CafeScribe Provides Cheaper, Digital Alternative for College Textbooks

Michael Garrett,


CafeScribeCafeScribe is a new service, from Salt Lake City-based Fourteen40, which is aiming to cut down on the amount of books college students must buy, as well as the amount of money that is spent on those books. The site says it offers books at half their retail price, and one-third the cost of used books.

How can they do this? Easy. The service focuses on providing users with a place to buy and download electronic textbooks from the net, which is not a new creation. There has just never really been a central place like CafeScribe where students could go to find books in this form and communicate.

The site has implemented some social features in order to keep students returning. Users have the ability to add friends, publish and share notes, and start or join a group (a great way to find study buddies).

CafeScribe provides color-coded virtual highlighters which helps make the note-taking process easier, but it is still not as easy as the traditional “paper” method.

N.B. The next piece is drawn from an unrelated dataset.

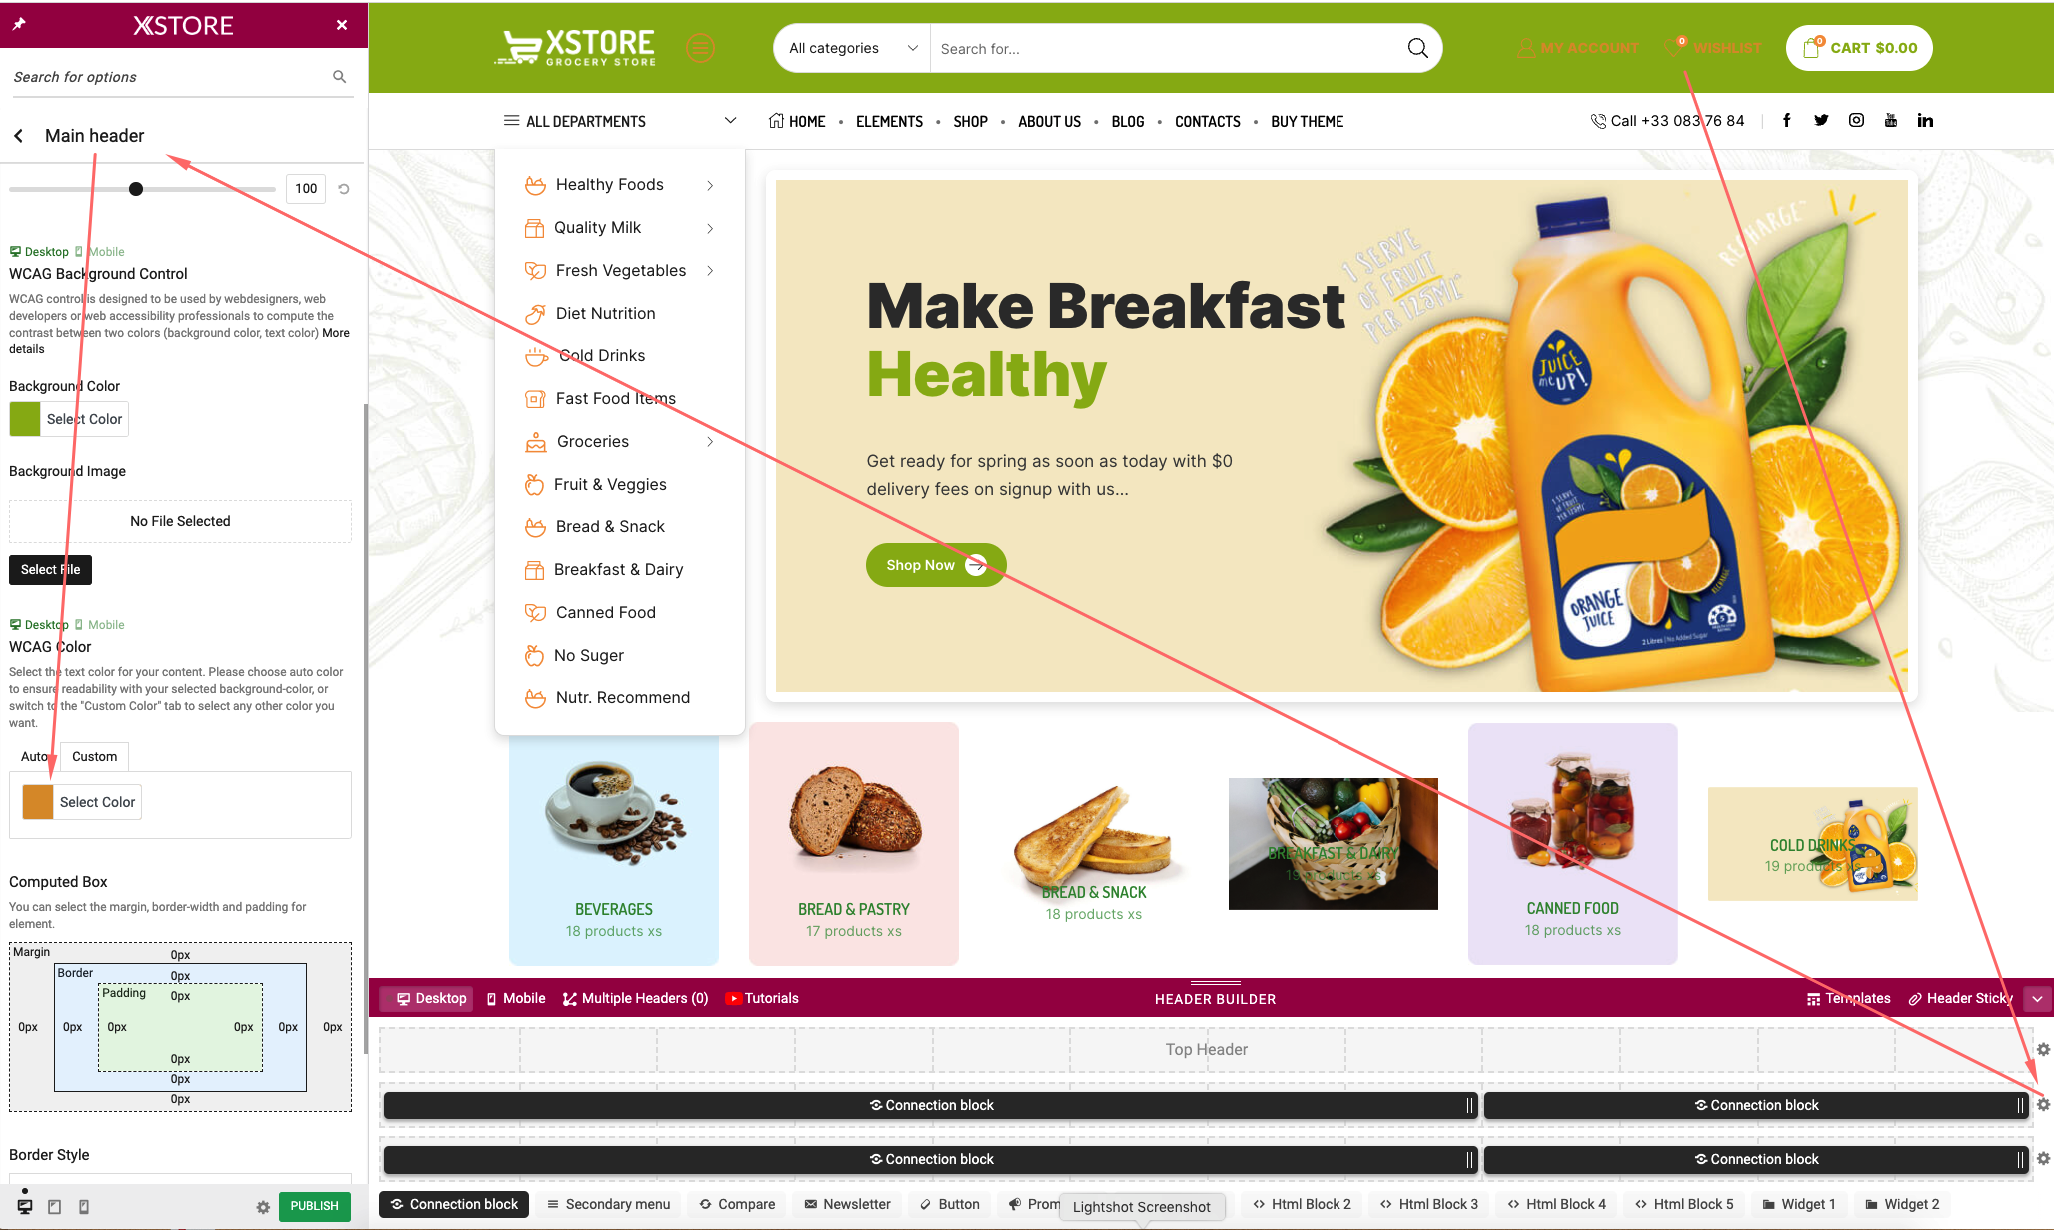Image resolution: width=2054 pixels, height=1230 pixels.
Task: Click the WCAG Color Select Color swatch
Action: point(37,801)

Students also are able to organize their digital books into categories based on subject matter, which is useful if you have more than one book per class.

If you think about it, eBooks not only save money, but another resource as well, as the site has noticed. After conducting a study, Fourteen40 found that most college textbooks have an average of 715 pages. This sparked the service's “green” initiative which publicizes that use of CafeScribe can help cut down on the amount of paper produced, and therefore the amount of trees cut down. Each student that completely abandons paper textbooks for the digital alternative could help save approximately one tree's worth of paper each year and about 6 trees over the span of their four years in college.

CafeScribe Screenshot

Similar to college book buyback programs, students can sell their books back to CafeScribe. Don't expect as much as you paid, of course, and don't expect to be able to sell them to other students.

For those wondering whether you can copy and paste the contents of your books to another program, the site states that, “publishers have the option of restricting the amount of content you can export. In general the limit is 30% of the entire book content. We enforce the limit by counting the number of characters that you include in each copy operation.” Also, the service allows printing of the books but “the print limit for most books is 30%.”

Overall, this looks like a promising service that could help many college students go a lot easier on their wallets this semester. All I am waiting for is a larger selection of books.

Currently, CafeScribe is still in beta. Expect an official launch sometime this fall.